PROBLEM:
Tally up the lines below that contain the word "cell" and give the total alone.

================

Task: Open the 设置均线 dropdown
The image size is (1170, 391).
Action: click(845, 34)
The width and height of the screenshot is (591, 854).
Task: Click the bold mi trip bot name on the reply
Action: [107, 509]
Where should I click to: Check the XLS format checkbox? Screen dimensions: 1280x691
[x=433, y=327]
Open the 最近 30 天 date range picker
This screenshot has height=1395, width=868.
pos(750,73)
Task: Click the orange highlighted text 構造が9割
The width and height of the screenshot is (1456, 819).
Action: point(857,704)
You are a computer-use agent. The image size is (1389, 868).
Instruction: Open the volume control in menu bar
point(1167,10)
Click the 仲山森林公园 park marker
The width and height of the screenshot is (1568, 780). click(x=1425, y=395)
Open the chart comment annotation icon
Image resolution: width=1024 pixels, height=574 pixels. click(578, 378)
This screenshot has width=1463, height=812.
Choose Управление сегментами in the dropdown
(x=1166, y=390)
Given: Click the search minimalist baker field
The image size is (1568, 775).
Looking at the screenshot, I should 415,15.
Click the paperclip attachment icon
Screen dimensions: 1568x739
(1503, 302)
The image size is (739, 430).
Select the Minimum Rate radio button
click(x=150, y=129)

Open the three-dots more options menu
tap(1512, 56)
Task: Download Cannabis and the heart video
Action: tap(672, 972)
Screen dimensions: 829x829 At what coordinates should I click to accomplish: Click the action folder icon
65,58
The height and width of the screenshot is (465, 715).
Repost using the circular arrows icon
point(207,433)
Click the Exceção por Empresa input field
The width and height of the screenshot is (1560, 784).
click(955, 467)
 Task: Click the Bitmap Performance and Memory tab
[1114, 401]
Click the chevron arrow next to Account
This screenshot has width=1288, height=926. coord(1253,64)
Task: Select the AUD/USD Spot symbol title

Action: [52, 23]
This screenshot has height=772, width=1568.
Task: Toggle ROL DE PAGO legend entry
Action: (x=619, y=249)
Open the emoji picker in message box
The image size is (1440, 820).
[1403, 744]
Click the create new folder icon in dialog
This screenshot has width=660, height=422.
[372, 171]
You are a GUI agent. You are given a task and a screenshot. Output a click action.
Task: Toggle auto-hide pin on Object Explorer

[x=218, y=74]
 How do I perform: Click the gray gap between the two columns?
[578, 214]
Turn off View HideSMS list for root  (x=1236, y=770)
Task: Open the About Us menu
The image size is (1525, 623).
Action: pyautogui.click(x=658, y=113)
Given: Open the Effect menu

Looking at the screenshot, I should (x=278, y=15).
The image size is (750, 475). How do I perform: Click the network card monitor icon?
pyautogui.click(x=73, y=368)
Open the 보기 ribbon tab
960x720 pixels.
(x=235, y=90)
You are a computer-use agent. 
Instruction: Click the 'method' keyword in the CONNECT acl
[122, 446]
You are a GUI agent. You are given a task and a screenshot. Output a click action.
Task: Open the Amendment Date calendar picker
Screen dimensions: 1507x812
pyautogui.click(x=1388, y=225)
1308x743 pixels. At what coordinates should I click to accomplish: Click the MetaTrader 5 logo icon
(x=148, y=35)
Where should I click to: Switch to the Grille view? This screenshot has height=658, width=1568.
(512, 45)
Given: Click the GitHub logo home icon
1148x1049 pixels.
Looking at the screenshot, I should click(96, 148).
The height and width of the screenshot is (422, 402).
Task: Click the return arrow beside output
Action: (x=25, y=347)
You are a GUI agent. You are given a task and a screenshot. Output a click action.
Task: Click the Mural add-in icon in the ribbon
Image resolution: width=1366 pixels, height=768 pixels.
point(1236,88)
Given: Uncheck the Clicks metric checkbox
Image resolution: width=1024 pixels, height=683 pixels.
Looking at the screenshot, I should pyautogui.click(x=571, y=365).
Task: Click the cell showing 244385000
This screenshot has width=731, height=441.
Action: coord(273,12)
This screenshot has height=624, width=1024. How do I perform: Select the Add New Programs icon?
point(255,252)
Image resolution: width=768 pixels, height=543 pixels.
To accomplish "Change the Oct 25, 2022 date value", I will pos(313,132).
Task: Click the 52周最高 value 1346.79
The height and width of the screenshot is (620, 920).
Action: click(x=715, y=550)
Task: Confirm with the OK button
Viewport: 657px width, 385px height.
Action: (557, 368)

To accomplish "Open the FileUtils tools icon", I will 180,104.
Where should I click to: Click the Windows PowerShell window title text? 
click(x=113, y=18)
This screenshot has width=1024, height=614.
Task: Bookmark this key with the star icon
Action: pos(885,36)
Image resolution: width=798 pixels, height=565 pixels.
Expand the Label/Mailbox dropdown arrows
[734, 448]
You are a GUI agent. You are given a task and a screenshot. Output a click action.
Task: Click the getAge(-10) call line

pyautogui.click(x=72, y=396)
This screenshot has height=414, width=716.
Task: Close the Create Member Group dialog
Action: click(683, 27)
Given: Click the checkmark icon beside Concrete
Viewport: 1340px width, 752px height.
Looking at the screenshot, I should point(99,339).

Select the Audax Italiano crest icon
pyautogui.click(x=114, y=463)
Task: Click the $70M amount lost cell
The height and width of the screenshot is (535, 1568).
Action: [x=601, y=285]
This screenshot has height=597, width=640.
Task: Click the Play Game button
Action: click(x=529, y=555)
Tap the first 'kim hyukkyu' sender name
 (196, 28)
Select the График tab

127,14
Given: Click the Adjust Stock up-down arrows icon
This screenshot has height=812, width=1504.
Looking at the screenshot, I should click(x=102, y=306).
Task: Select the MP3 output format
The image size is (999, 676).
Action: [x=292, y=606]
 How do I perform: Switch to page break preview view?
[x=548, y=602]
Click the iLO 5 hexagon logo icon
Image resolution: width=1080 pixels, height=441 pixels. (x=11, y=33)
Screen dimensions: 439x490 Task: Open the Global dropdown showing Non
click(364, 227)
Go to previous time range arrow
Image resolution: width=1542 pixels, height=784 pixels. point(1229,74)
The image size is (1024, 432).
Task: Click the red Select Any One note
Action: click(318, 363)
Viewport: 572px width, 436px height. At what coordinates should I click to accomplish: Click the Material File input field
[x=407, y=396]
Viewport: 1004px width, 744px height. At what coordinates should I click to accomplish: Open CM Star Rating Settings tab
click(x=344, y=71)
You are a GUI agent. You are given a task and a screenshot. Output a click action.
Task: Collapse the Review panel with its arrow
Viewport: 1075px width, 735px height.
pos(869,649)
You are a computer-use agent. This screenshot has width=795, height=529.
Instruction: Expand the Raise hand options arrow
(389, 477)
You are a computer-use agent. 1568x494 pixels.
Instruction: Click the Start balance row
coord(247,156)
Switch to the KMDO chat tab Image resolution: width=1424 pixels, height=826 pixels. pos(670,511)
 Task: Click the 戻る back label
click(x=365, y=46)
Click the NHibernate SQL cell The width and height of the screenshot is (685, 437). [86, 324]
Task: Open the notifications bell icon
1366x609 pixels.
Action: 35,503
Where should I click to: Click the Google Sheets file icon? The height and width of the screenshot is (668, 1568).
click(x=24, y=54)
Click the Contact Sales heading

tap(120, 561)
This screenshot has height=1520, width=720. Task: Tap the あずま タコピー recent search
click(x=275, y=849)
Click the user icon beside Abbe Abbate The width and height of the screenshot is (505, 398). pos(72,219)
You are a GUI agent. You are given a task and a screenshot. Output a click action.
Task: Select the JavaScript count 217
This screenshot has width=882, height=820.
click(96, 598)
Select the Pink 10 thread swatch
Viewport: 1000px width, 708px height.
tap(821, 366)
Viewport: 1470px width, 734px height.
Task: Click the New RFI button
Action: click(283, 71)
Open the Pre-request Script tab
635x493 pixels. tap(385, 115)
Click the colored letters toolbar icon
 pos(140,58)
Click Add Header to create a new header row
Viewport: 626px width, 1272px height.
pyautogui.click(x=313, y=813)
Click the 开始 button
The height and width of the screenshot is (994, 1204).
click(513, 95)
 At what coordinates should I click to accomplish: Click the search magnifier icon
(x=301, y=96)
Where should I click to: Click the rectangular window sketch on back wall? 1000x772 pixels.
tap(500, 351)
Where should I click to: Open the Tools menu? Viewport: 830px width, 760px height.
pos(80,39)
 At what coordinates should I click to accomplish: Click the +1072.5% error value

================

OUTPUT OF THE TASK:
3